Application of multivariate statistical methods to indicate the origin and geochemical behavior of potentially hazardous elements in sediment around the Sarcheshmeh copper mine, SE Iran

Multivariate statistical techniques, i.e., correlation coefficient analysis, principal components analysis (PCA), and hierarchical cluster analysis (CA), were applied to the total and water-soluble concentrations of potentially hazardous metals in sediments associated with the Sarcheshmeh mine, one of the largest Oligo-Miocene porphyry copper deposits in the world. The samples were analyzed for hazardous metal concentration levels by inductively coupled plasma mass spectrometry method. Results indicate that the contaminant metals As, Cd, Cu, Mo, S, Sb, Sn, Se, Pb, and Zn were positively correlated with the total concentrations.
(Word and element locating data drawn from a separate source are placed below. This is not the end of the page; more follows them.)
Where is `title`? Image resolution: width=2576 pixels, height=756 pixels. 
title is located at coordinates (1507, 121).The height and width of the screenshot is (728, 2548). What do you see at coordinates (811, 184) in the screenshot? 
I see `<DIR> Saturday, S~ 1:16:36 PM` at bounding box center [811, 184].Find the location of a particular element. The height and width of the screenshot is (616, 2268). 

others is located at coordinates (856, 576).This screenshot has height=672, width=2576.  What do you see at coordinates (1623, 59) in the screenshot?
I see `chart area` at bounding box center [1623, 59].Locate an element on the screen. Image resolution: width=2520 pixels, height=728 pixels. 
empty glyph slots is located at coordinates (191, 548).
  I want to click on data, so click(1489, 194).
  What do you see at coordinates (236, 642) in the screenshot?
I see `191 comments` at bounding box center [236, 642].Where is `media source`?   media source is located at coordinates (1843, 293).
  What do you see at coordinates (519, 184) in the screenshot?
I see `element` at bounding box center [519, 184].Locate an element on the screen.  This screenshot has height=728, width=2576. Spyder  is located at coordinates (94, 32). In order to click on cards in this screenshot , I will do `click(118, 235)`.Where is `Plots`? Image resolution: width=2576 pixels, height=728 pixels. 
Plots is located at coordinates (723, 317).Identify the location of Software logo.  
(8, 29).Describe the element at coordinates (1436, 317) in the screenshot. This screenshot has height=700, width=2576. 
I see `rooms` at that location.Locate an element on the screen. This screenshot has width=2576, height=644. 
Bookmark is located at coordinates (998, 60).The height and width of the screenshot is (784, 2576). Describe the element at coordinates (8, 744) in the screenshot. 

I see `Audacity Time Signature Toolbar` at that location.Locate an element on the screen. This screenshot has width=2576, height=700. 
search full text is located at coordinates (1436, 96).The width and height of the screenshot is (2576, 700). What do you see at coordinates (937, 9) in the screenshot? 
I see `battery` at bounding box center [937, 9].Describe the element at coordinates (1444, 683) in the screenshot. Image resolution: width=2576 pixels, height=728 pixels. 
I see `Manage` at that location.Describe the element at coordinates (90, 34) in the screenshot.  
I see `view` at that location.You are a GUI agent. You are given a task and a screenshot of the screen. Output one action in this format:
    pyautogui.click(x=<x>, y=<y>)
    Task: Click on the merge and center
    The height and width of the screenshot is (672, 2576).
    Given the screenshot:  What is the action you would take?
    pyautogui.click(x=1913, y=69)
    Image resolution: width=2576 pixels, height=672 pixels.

These hazardous metals also have strong association in the PCA and CA results. Different anthropic versus natural sources of contaminant metals were distinguished by using CA method. Water-soluble fraction of hazardous metals showed that the hydro-geochemical behavior of these metals in sediments is different considerably. Elements such as Cd, Co, Cr, Cu, Fe, Mn, Ni, S, and Zn are readily water soluble from contaminated samples, especially from evaporative mineral phases, while the release of As, Mo, Sb, and Pb into the water is limited by adsorption processes. Results obtained from the application of multivariate techniques on the water-soluble fraction data set show that the hazardous metals are categorized into three groups including (1) Ni, S, Co, Cu, Cr, and Fe; (2) Se, Mn, Cd, and Zn; and (3) Sb, As, Mo, and Sn. This classification describes the hydro-geochemical behavior of hazardous metals in water-sediment environments of the Sarcheshmeh porphyry copper mine and can be used as a basis in remedial and treatment strategies.